An Owl

This first "Owl" was obtained by Dr. Haddon from the two old Navaho men who showed him "Many Stars." (See Haddon 5, p. 222, pl. xv, Fig. 4.) It is called Nas-ja = an Owl. There is an example of the finished pattern in the Culin collection in the Philadelphia Free Museum of Science and Art (22716), from St. Michae1's Mission, Arizona.


First: First position.


Second: Put the right index from above down behind the string on the left palm (Fig. 107), draw it out and twist it by twice rotating the index toward you and then up. Separate the hands (Fig. 108).

Fig. 107
Fig. 108

Third: Take up from below with the left index the string on the right palm, not through the right index loop as is usual, but between the near index string and the thumb (Fig. 109).
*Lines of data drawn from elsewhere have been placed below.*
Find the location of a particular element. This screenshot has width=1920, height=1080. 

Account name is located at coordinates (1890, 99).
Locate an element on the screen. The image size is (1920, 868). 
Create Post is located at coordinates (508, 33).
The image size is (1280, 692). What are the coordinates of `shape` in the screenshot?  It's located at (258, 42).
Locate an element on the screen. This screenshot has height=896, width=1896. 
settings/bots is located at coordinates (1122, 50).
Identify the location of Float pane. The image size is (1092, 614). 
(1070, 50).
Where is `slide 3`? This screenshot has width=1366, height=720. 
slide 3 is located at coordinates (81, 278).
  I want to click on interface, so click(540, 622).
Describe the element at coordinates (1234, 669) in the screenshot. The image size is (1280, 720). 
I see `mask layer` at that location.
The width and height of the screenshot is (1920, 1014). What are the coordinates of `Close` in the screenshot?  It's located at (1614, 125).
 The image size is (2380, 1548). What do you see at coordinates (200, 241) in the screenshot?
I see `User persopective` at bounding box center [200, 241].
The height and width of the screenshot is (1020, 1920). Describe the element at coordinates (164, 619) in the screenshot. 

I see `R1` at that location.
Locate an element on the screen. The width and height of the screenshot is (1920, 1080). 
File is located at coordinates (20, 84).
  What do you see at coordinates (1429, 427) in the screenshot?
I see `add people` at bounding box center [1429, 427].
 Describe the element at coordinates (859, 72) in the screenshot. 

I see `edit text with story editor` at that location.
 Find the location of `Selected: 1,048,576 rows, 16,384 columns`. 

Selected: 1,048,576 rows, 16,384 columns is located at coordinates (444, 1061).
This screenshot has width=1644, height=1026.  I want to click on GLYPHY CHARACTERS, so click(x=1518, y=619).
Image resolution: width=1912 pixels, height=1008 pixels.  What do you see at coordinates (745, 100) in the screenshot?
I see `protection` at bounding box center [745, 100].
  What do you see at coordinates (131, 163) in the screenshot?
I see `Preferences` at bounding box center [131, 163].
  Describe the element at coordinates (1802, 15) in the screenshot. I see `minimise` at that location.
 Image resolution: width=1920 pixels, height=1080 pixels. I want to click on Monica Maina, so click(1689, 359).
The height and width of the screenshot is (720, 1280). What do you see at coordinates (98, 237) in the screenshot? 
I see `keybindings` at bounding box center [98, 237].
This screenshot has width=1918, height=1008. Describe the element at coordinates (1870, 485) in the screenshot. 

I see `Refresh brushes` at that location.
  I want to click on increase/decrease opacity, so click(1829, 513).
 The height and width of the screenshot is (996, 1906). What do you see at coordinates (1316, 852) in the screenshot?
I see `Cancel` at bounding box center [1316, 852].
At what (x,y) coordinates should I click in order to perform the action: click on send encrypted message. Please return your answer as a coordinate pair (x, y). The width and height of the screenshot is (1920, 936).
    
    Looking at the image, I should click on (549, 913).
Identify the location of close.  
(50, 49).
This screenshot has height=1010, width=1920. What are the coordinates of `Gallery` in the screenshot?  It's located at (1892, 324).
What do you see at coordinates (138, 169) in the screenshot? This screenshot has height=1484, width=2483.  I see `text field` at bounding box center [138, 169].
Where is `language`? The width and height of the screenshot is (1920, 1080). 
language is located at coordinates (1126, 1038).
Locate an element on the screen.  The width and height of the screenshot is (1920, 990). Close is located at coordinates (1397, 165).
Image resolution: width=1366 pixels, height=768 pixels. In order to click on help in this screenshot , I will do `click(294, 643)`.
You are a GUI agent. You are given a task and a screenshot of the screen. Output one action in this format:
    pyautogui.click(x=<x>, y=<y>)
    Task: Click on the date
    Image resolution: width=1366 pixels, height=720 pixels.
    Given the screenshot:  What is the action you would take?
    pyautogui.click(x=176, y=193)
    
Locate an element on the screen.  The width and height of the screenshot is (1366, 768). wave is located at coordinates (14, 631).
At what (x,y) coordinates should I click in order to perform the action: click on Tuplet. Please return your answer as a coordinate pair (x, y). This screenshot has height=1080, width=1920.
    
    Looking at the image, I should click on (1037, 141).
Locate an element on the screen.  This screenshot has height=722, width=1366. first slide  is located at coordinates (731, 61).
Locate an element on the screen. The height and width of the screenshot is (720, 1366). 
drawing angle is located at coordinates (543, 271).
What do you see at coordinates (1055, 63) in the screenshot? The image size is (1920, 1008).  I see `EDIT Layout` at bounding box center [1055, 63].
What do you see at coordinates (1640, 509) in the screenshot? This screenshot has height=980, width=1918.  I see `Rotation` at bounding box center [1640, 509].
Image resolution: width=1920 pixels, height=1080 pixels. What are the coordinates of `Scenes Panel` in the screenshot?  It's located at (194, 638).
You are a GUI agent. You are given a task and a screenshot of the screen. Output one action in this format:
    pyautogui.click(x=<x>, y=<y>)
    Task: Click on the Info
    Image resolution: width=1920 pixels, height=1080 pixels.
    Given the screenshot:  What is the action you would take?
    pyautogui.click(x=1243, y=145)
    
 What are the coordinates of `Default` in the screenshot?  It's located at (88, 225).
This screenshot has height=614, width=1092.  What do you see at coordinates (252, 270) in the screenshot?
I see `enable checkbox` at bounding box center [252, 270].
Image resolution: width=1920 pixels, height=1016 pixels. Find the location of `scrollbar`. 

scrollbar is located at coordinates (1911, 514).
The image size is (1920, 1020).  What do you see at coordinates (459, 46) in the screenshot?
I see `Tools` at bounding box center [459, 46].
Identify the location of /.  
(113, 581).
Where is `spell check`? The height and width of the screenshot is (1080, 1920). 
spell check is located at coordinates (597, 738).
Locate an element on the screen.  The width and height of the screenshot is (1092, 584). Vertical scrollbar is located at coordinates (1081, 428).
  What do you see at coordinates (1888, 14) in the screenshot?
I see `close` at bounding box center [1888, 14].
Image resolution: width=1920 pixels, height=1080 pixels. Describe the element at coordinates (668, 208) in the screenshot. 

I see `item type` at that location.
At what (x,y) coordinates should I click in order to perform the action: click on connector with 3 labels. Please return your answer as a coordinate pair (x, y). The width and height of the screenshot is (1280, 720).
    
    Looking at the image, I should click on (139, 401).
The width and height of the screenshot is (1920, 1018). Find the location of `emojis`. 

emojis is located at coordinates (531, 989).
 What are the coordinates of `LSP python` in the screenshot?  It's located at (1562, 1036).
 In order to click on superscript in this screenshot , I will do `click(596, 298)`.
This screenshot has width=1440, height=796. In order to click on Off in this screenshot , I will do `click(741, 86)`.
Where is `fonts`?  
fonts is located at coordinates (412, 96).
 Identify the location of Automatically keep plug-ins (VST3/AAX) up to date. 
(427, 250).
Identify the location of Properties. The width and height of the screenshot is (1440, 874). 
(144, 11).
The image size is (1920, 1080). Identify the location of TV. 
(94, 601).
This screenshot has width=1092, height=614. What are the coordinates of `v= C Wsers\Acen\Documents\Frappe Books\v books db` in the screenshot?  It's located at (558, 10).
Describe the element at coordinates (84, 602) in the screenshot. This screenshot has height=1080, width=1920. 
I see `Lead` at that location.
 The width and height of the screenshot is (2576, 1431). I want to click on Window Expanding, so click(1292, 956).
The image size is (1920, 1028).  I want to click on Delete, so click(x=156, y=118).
Separate the hands.

Fig. 109

Fourth: Proceed now as in "Many Stars," from the Second movement to the very end, concluding with the Seventh or the Seventh A movement. The "Owl" will I then be formed (Fig. 110).

Fig. 110

The movements of the "Owl" are all the same as those of "Many Stars" except the Second and Third. The Second movement is about the only way you can put a twist and a half in the index loop, by the index itself, and restore the index to its usual position; if you rotate the index after the usual formation of Opening A you put one twist in the index loop. The Third movement is peculiar to this figure.